Dreary Days Make Me Think Too Much

Just a bit of snow the other day. If those grey clouds are going to hang around and block out the sun then they might as well do something besides rain, rain, rain.

The grayness gets to me. It gets in my head and I have enough in there already.

My hands continue and I am now on the third one. Lee stopped driving to the dump/garbage/recycle place here in the area. And I think with his increasing leg pain every time he feeds the deer and birds at dawn that the chore will fall to me as well. Recently I just had to remind him but now I will load the pails and head out and climb the hill myself. I can do it. They count on feed being there and it gives us such pleasure to watch them.

Second hand filled in and the start of a new one….garbage bags and reading menus.

And I finished the long scroll of the bits of things around the studio to put in a wine bottle.

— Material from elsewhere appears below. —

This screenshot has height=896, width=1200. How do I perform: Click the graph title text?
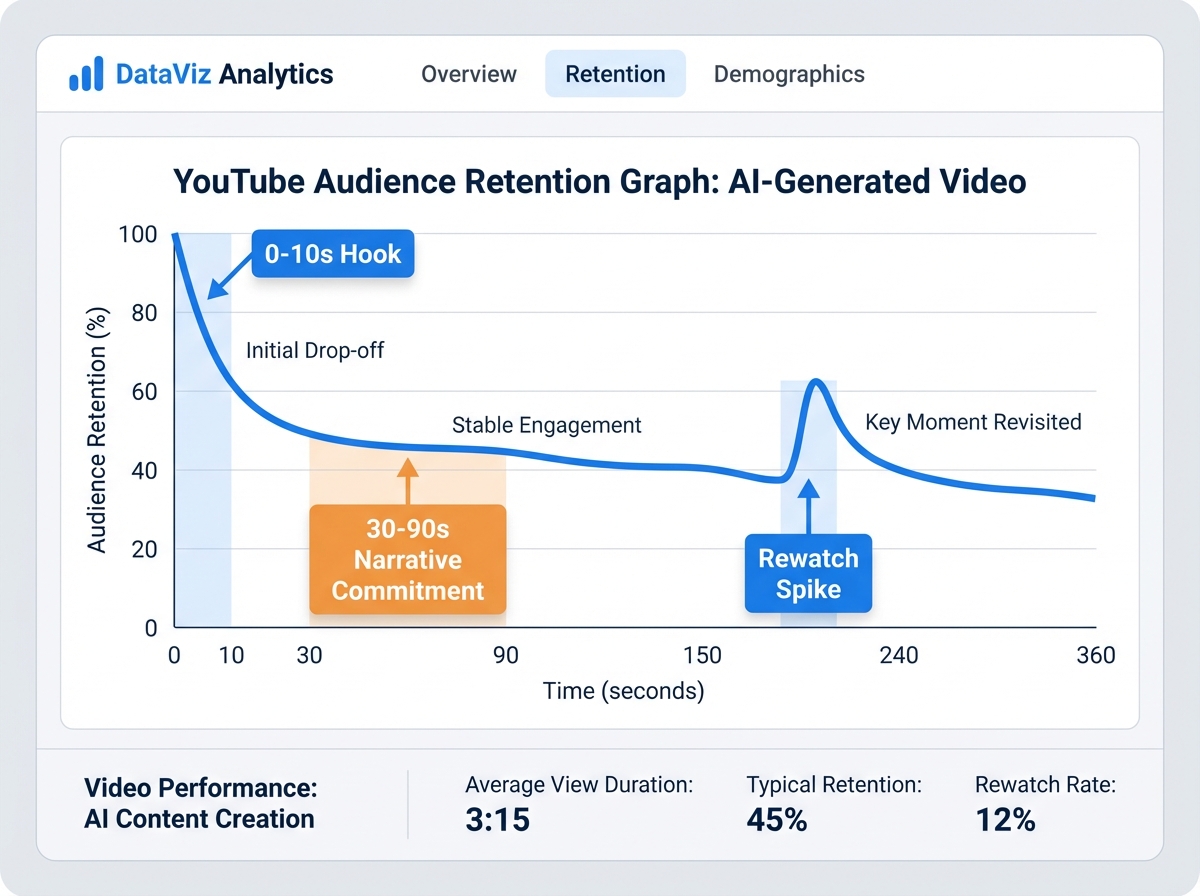tap(599, 181)
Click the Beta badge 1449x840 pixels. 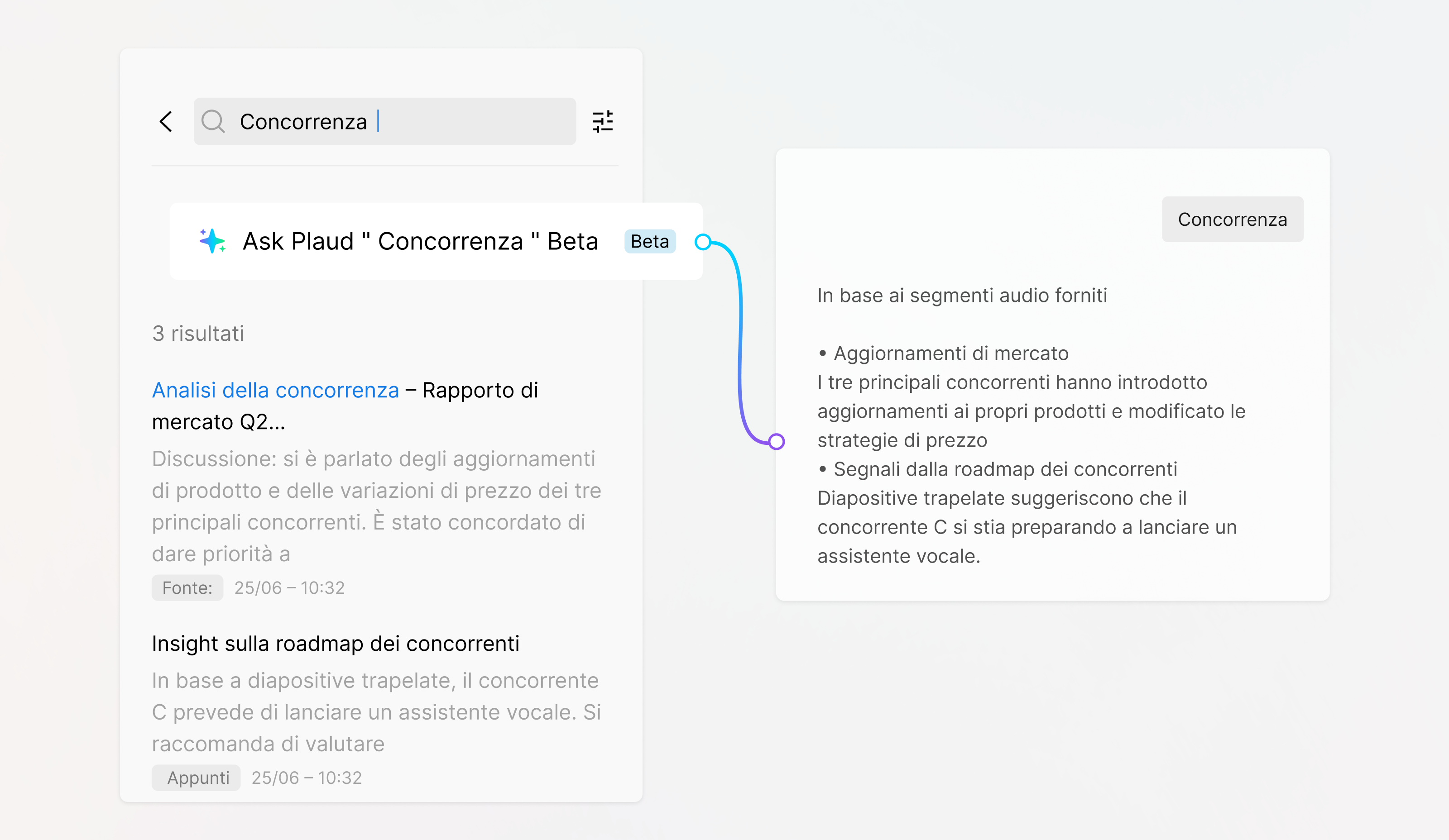click(650, 241)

Here is what I wrote at the end of the scroll.

 

These are the things that

lay around my artist studio.

 

I am older and do not

rely on them so much anymore

to inspire,

assist,

and fill my hands with desires

to give them a place

in my work.

 

So I leave them for you

in the only way I can.

 

Listen to what

they can tell you.

S. Webster 2019

 

It was a fun thing to do and now the scroll is rolled very tightly to fit into the perfect bottle neck. I am thinking a single malt or chardonnay….and then of course, an ocean.

Yesterday I ordered some new clothes. It is the only way I can shop now. Order online and then send back if they are not what I had hoped for. I will spend some time at the sewing machine as well, altering and changing up some of my own clothes. It won’t take much to fill a small suitcase for March’s trip to Australia.

I would like to take a cab to Havana Blue while in Melbourne. Something about all those drapey linens and stunning neck pieces might just warrant a closer look. I will pass on the hats that make all their mannequins look like mushrooms. Also I need to get to Melbourne Etching as a trip to that town is not complete without picking up the latest Imprint magazine and more small vinyl etching plates. And they might just have a tool that I will think necessary.

Today is a good day to prepare the next scroll for a bottle. Maybe a short story this time. A friend posted a picture for me on facebook and before I could stop myself, a whole story about who lived in the cabin set out in the middle of a paddock starting fermenting. Maybe I will put that bearded red-haired man and his loneliness in a bottle for someone else to figure what to do with him.

I am finding it hard to shut my mind off at times. Funny that my brain muscle does not wear down with age like the rest of the parts I rely on.

Here’s another picture of the snow from the front door.

We are so looking forward to tiny green buds on those trees.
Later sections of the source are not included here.